*What you are asked to do:* What is needed is an exact copy of all the entries.

Entries taken from a collection:

::::::

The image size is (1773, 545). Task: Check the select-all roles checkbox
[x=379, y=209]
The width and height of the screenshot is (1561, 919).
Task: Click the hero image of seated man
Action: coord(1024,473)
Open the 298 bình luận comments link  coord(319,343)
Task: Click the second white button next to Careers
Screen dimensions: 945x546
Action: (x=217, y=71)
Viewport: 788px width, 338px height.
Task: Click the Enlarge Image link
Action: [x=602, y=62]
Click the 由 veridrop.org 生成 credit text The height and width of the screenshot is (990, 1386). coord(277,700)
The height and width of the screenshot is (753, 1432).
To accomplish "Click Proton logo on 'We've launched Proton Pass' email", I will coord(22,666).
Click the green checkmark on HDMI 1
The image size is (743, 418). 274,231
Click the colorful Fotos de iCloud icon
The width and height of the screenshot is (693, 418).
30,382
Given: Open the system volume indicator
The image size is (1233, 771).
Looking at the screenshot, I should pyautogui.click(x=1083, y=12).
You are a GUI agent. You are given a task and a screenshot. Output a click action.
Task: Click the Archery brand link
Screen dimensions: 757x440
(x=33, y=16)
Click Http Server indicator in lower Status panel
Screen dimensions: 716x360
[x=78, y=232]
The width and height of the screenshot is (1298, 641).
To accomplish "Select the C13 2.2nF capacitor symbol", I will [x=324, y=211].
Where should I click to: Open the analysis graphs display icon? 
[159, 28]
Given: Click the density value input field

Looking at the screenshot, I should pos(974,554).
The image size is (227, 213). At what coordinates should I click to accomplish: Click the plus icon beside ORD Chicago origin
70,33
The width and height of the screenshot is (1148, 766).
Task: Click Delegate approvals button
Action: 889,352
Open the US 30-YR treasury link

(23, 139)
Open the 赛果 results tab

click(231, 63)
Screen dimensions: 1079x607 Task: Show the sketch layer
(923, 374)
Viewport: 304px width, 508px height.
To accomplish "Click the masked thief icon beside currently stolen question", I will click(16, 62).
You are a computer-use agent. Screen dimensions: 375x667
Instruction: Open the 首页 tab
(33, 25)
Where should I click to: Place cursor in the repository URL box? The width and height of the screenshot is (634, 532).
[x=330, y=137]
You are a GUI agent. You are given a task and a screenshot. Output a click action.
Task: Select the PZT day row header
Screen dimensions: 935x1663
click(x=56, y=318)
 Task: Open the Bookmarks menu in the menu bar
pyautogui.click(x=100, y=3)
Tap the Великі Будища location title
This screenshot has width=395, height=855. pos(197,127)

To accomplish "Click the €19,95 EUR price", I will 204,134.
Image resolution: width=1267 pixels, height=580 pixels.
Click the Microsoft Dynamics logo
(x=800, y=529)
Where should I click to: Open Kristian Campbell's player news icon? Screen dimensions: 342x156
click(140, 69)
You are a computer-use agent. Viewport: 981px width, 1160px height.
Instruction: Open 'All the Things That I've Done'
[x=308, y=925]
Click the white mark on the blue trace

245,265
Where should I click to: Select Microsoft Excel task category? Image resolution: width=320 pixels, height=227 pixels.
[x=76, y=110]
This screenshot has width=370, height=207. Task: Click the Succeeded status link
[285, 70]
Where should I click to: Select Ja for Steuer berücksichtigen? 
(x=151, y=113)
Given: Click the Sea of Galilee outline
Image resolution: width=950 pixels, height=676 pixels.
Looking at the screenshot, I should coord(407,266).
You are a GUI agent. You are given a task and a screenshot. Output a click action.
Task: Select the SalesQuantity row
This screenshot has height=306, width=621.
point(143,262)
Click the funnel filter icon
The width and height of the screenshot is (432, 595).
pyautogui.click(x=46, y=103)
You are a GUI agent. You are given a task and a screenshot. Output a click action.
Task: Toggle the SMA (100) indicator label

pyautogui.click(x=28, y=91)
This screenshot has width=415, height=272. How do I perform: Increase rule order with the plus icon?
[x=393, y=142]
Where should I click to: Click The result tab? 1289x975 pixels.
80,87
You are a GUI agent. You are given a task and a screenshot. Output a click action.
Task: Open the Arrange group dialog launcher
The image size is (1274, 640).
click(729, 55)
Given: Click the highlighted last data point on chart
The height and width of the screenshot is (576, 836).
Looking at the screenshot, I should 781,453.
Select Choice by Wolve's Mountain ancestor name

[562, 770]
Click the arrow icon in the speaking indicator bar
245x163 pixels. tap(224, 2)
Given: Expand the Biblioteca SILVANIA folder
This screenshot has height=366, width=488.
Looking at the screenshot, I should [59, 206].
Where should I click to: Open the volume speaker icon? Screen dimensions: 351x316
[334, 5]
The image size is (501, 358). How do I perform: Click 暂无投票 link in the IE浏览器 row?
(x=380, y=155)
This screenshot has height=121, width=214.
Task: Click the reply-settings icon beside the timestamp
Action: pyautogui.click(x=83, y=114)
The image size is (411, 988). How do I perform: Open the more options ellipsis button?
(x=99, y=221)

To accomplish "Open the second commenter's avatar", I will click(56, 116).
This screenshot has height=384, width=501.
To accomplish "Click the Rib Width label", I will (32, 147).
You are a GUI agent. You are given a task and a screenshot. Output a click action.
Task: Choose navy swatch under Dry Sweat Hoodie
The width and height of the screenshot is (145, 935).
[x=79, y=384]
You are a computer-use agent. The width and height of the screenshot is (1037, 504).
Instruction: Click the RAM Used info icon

::::::

*Answer box:*
The image size is (1773, 545). Task: Check the select-all roles checkbox
[x=379, y=209]
The width and height of the screenshot is (1561, 919).
Task: Click the hero image of seated man
Action: coord(1024,473)
Open the 298 bình luận comments link  coord(319,343)
Task: Click the second white button next to Careers
Screen dimensions: 945x546
Action: (x=217, y=71)
Viewport: 788px width, 338px height.
Task: Click the Enlarge Image link
Action: [x=602, y=62]
Click the 由 veridrop.org 生成 credit text The height and width of the screenshot is (990, 1386). coord(277,700)
The height and width of the screenshot is (753, 1432).
To accomplish "Click Proton logo on 'We've launched Proton Pass' email", I will coord(22,666).
Click the green checkmark on HDMI 1
The image size is (743, 418). 274,231
Click the colorful Fotos de iCloud icon
The width and height of the screenshot is (693, 418).
30,382
Given: Open the system volume indicator
The image size is (1233, 771).
Looking at the screenshot, I should pyautogui.click(x=1083, y=12).
You are a GUI agent. You are given a task and a screenshot. Output a click action.
Task: Click the Archery brand link
Screen dimensions: 757x440
(x=33, y=16)
Click Http Server indicator in lower Status panel
Screen dimensions: 716x360
[x=78, y=232]
The width and height of the screenshot is (1298, 641).
To accomplish "Select the C13 2.2nF capacitor symbol", I will [x=324, y=211].
Where should I click to: Open the analysis graphs display icon? 
[159, 28]
Given: Click the density value input field

Looking at the screenshot, I should pos(974,554).
The image size is (227, 213). At what coordinates should I click to accomplish: Click the plus icon beside ORD Chicago origin
70,33
The width and height of the screenshot is (1148, 766).
Task: Click Delegate approvals button
Action: 889,352
Open the US 30-YR treasury link

(23, 139)
Open the 赛果 results tab

click(231, 63)
Screen dimensions: 1079x607 Task: Show the sketch layer
(923, 374)
Viewport: 304px width, 508px height.
To accomplish "Click the masked thief icon beside currently stolen question", I will click(16, 62).
You are a computer-use agent. Screen dimensions: 375x667
Instruction: Open the 首页 tab
(33, 25)
Where should I click to: Place cursor in the repository URL box? The width and height of the screenshot is (634, 532).
[x=330, y=137]
You are a GUI agent. You are given a task and a screenshot. Output a click action.
Task: Select the PZT day row header
Screen dimensions: 935x1663
click(x=56, y=318)
 Task: Open the Bookmarks menu in the menu bar
pyautogui.click(x=100, y=3)
Tap the Великі Будища location title
This screenshot has width=395, height=855. pos(197,127)

To accomplish "Click the €19,95 EUR price", I will 204,134.
Image resolution: width=1267 pixels, height=580 pixels.
Click the Microsoft Dynamics logo
(x=800, y=529)
Where should I click to: Open Kristian Campbell's player news icon? Screen dimensions: 342x156
click(140, 69)
You are a computer-use agent. Viewport: 981px width, 1160px height.
Instruction: Open 'All the Things That I've Done'
[x=308, y=925]
Click the white mark on the blue trace

245,265
Where should I click to: Select Microsoft Excel task category? Image resolution: width=320 pixels, height=227 pixels.
[x=76, y=110]
This screenshot has width=370, height=207. Task: Click the Succeeded status link
[285, 70]
Where should I click to: Select Ja for Steuer berücksichtigen? 
(x=151, y=113)
Given: Click the Sea of Galilee outline
Image resolution: width=950 pixels, height=676 pixels.
Looking at the screenshot, I should coord(407,266).
You are a GUI agent. You are given a task and a screenshot. Output a click action.
Task: Select the SalesQuantity row
This screenshot has height=306, width=621.
point(143,262)
Click the funnel filter icon
The width and height of the screenshot is (432, 595).
pyautogui.click(x=46, y=103)
You are a GUI agent. You are given a task and a screenshot. Output a click action.
Task: Toggle the SMA (100) indicator label

pyautogui.click(x=28, y=91)
This screenshot has width=415, height=272. How do I perform: Increase rule order with the plus icon?
[x=393, y=142]
Where should I click to: Click The result tab? 1289x975 pixels.
80,87
You are a GUI agent. You are given a task and a screenshot. Output a click action.
Task: Open the Arrange group dialog launcher
The image size is (1274, 640).
click(729, 55)
Given: Click the highlighted last data point on chart
The height and width of the screenshot is (576, 836).
Looking at the screenshot, I should 781,453.
Select Choice by Wolve's Mountain ancestor name

[562, 770]
Click the arrow icon in the speaking indicator bar
245x163 pixels. tap(224, 2)
Given: Expand the Biblioteca SILVANIA folder
This screenshot has height=366, width=488.
Looking at the screenshot, I should [59, 206].
Where should I click to: Open the volume speaker icon? Screen dimensions: 351x316
[334, 5]
The image size is (501, 358). How do I perform: Click 暂无投票 link in the IE浏览器 row?
(x=380, y=155)
This screenshot has height=121, width=214.
Task: Click the reply-settings icon beside the timestamp
Action: pyautogui.click(x=83, y=114)
The image size is (411, 988). How do I perform: Open the more options ellipsis button?
(x=99, y=221)

To accomplish "Open the second commenter's avatar", I will click(56, 116).
This screenshot has height=384, width=501.
To accomplish "Click the Rib Width label", I will (32, 147).
You are a GUI agent. You are given a task and a screenshot. Output a click action.
Task: Choose navy swatch under Dry Sweat Hoodie
The width and height of the screenshot is (145, 935).
[x=79, y=384]
You are a computer-use agent. The width and height of the screenshot is (1037, 504).
Instruction: Click the RAM Used info icon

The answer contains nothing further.